GIVEN PASSAGE >>

Basic Pandas DataFrame operations

A few first steps with Pandas.

We'll create a small dataframe, access its elements, and enlarge it by adding new columns and rows


In [ ]:
from __future__ import print_function 

# Import Pandas & NumPy
import pandas as pd
import numpy as np

In [ ]:
# Create a tiny dataset, as a list of tuples
name = ('Oslo','Copenhaguen','Helsinki','Stockholm','Reykjavik')
pop = ( 647676, 583348, 626305, 917297, 121822 )
area = ( 480.76, 86.20, 715.49, 188.0,  273 )
data = [ (1000+i,n,p,s) for i, (n,p,s) in enumerate(zip(name,pop,area)) ]

1 Creating a DataFrame


In [ ]:
# Create the dataframe from the list of tuples. We need to add the names of the columns, plus
# the column(s) we want to be used as row index
df = pd.DataFrame.from_records( data=data, columns=('id','name','population','area'), index=['id'] )

Let's view the dataframe. We can print it:


In [ ]:
print(df)

In [ ]:
# See the options we've got for data formatting
pd.describe_option('display')

Or we can just show it, and it will be nicely formatted. Note the double header: the second header row is for the column(s) forming the DataFrame index.


In [ ]:
df

In [ ]:
# Check dataframe dimensions
print(df.shape)
# Check dataframe components
print(df.index)
print(df.columns)

2 Fetching columns


In [ ]:
df['name']

In [ ]:
# Or also
df.name

We can also get more than one column. These operations create and return a new DataFrame


In [ ]:
df[ ['name','population'] ]

Same thing, but this time we get a reference to the original DataFrame by using a locator operator (see next section)


In [ ]:
df.loc[:,['name','population']]

3 Accessing DataFrame contents

There are several ways of accessing the elements contained in a DataFrame

3.1 By label

We can acccess rows and columns by using labels, i.e. the index for the rows and/or columns, using the loc locator.

SHORT PROBLEM A >> From the Pandas walkthrough, copy word for word the part from "We'll create a" to "name = ('Oslo','Copenhaguen','Helsinki','Stockholm','Reykjavik')".
SHORT PROBLEM B >>
Answer these questions using the Pandas walkthrough:
(i) What population figure is given for Stockholm?
(ii) Which column is set as the row index when the DataFrame is created?
(iii) Which locator is used to access rows and columns by label?

RECORDED DATA >>
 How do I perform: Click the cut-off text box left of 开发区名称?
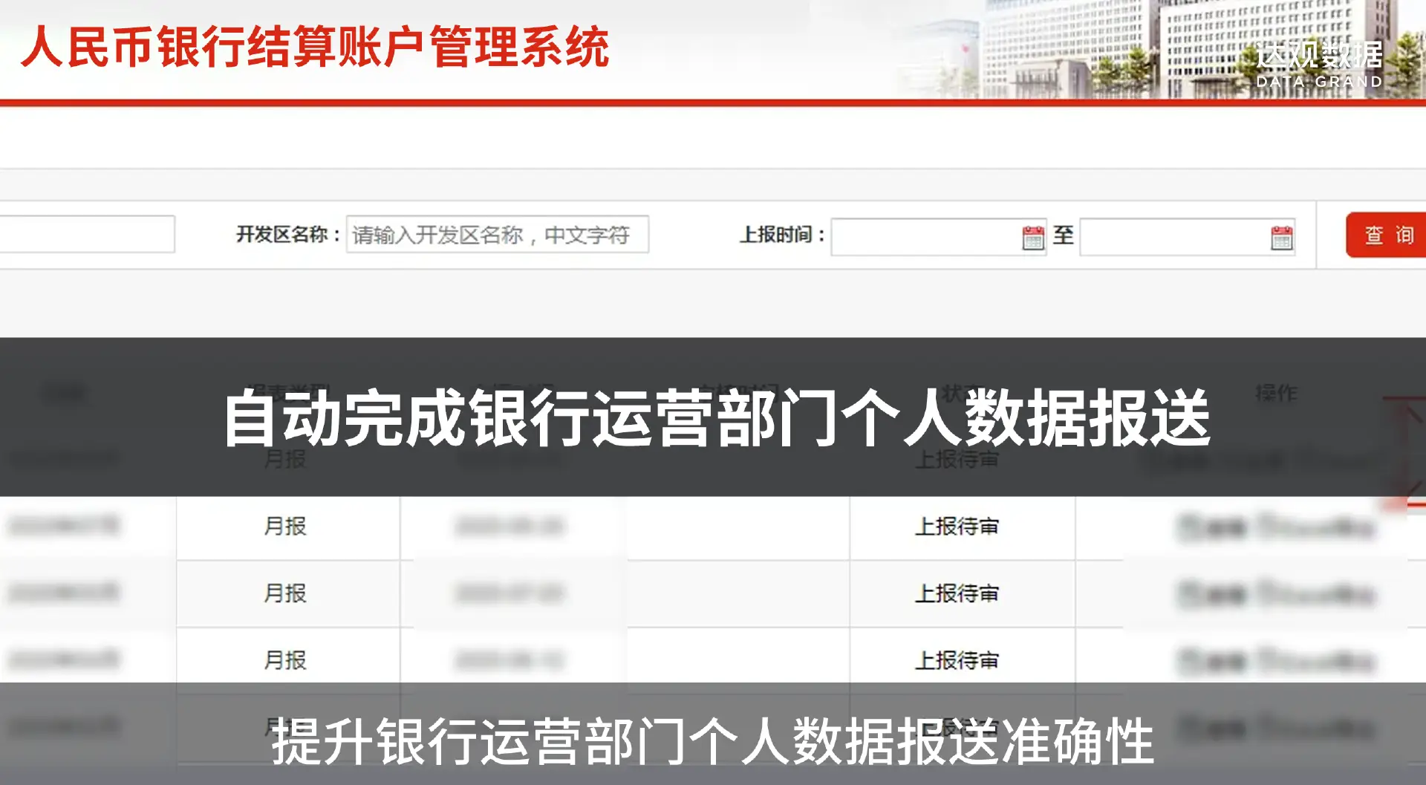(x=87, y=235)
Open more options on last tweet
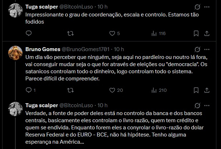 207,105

---

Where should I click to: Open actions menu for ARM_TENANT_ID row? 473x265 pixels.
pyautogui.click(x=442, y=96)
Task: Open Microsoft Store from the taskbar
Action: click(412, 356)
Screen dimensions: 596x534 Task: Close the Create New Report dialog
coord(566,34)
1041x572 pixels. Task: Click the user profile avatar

ANSWER A >>
We'll create a small dataframe, access its elements, and enlarge it by adding new columns and rows


In [ ]:
from __future__ import print_function 

# Import Pandas & NumPy
import pandas as pd
import numpy as np

In [ ]:
# Create a tiny dataset, as a list of tuples
name = ('Oslo','Copenhaguen','Helsinki','Stockholm','Reykjavik')

ANSWER B >>
(i) 917297
(ii) id
(iii) loc